Lawrow äußert sich zum Moskau-Besuch von CIA-Direktor Ratcliffe
Der russische Außenminister Sergei Lawrow erklärte, der Besuch des CIA-Direktors John Ratcliffe in Moskau sei ein Kontakt gewesen, der über nachrichtendienstliche Kanäle abgewickelt wurde.
Der russische Außenminister Sergei Lawrow äußerte sich zum Besuch des Direktors des US-Geheimdienstes CIA, John Ratcliffe, am 25. August in Moskau. Lawrow betonte, dass Kontakte zwischen Geheimdiensten im Rahmen ihrer eigenen Regeln ablaufen, und erklärte, dass an dem Treffen nichts Ungewöhnliches sei.

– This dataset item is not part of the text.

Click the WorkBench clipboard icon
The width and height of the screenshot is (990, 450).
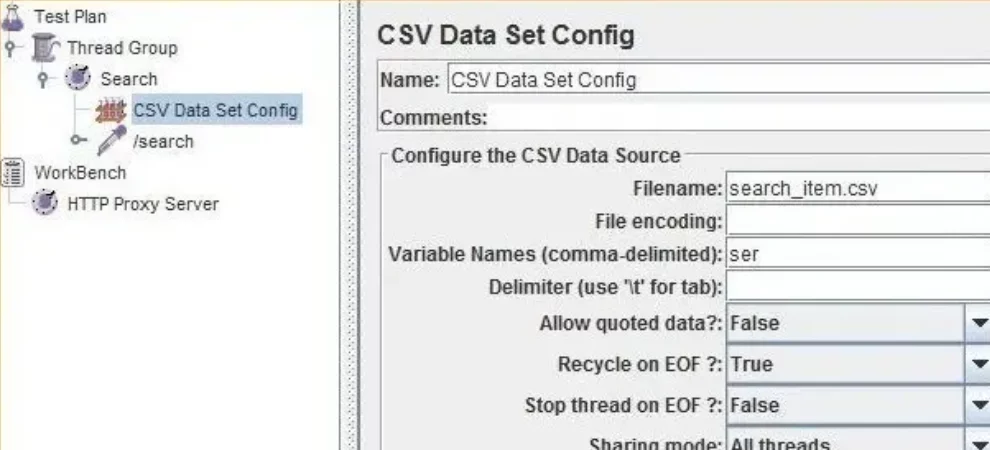click(x=14, y=172)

Gegenüber RBK sagte Lawrow zu den Behauptungen in der amerikanischen Presse: „Sie wissen, ich war nicht dabei. Wie überall auf der Welt gibt es auch bei uns Regeln, nach denen Spezialdienste miteinander interagieren. Daran ist nichts Ungewöhnliches, und es ist auch nicht verwunderlich, dass sie diese Arbeit im Stillen verrichten.“
Lawrow betonte, es sei üblich, dass sensible Details bei Diplomatie und Verhandlungen nicht öffentlich gemacht würden. Der russische Minister sagte, dass solche Prozesse diskret geführt würden, damit mögliche Kompromisse und Zugeständnisse, an denen gearbeitet werde, keinen Schaden nähmen.

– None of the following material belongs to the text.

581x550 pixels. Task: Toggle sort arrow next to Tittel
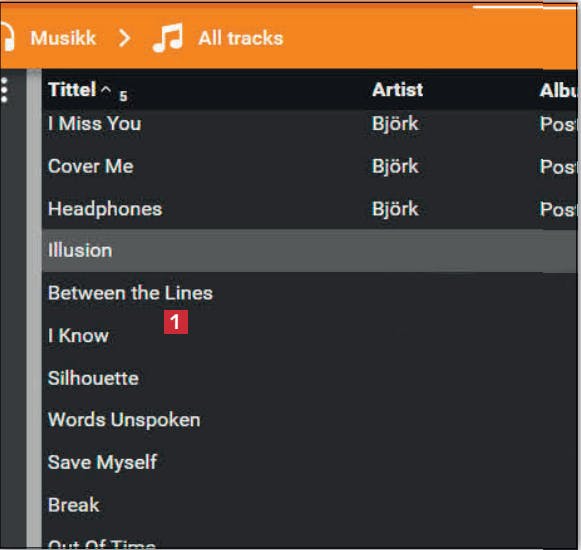coord(106,89)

Neben Ratcliffe ging Lawrow auch auf den Besuch des Sekretärs für die Beziehungen zu den Staaten und internationalen Organisationen des Vatikans, Erzbischof Paul Richard Gallagher, in Moskau ein. Er erklärte, dass beide Kontakte auf den direkten Wunsch der nach Moskau gereisten Parteien zurückzuführen seien.
WASHINGTON UND MOSKAU BETONEN „ARBEITSBESUCH“
Das Wall Street Journal schrieb unter Berufung auf US-Beamte, dass Ratcliffe von US-Präsident Donald Trump nach Moskau geschickt worden sei. In dem Bericht wurde behauptet, dass aufgrund der Sensibilität der Mission selbst einige hochrangige Beamte im Weißen Haus nicht vorab über die Reise informiert worden seien.
In der amerikanischen Presse gab es zudem Behauptungen, Ratcliffe sei nach Moskau gereist, um Russland davor zu warnen, die Spannungen gegenüber NATO-Ländern, insbesondere Estland, Lettland und Litauen, zu verschärfen. Auch Politico schrieb, der CIA-Direktor habe in Moskau eine Warnung bezüglich möglicher Schritte gegen Bündnismitglieder übermittelt.
Trump wies diese Behauptungen zurück und bezeichnete den Besuch als „halb-routinemäßigen“ Arbeitsbesuch. Trump erklärte, Ratcliffe habe keine Warnbotschaft nach Moskau übermittelt und sagte: „Es wurde keine Nachricht übermittelt und es ist nichts Ungewöhnliches passiert.“
Der Direktor des russischen Auslandsgeheimdienstes (SWR), Sergei Naryschkin, bestätigte ebenfalls, dass er sich in Moskau mit Ratcliffe getroffen habe. Naryschkin erklärte, er pflege regelmäßige Kontakte zu Geheimdienstchefs aus verschiedenen Teilen der Welt und sagte, das Treffen mit Ratcliffe habe im Rahmen eines „Arbeitsformats“ stattgefunden.
Kreml-Sprecher Dmitri Peskow erklärte, der Kontakt sei auf der Ebene der Nachrichtendienste erfolgt und der russische Präsident Wladimir Putin habe sich nicht mit Ratcliffe getroffen. Peskow teilte mit, dass Putin umgehend über die Entwicklungen informiert worden sei, und bezeichnete einige Berichte in der westlichen Presse als „haltlose Behauptungen“.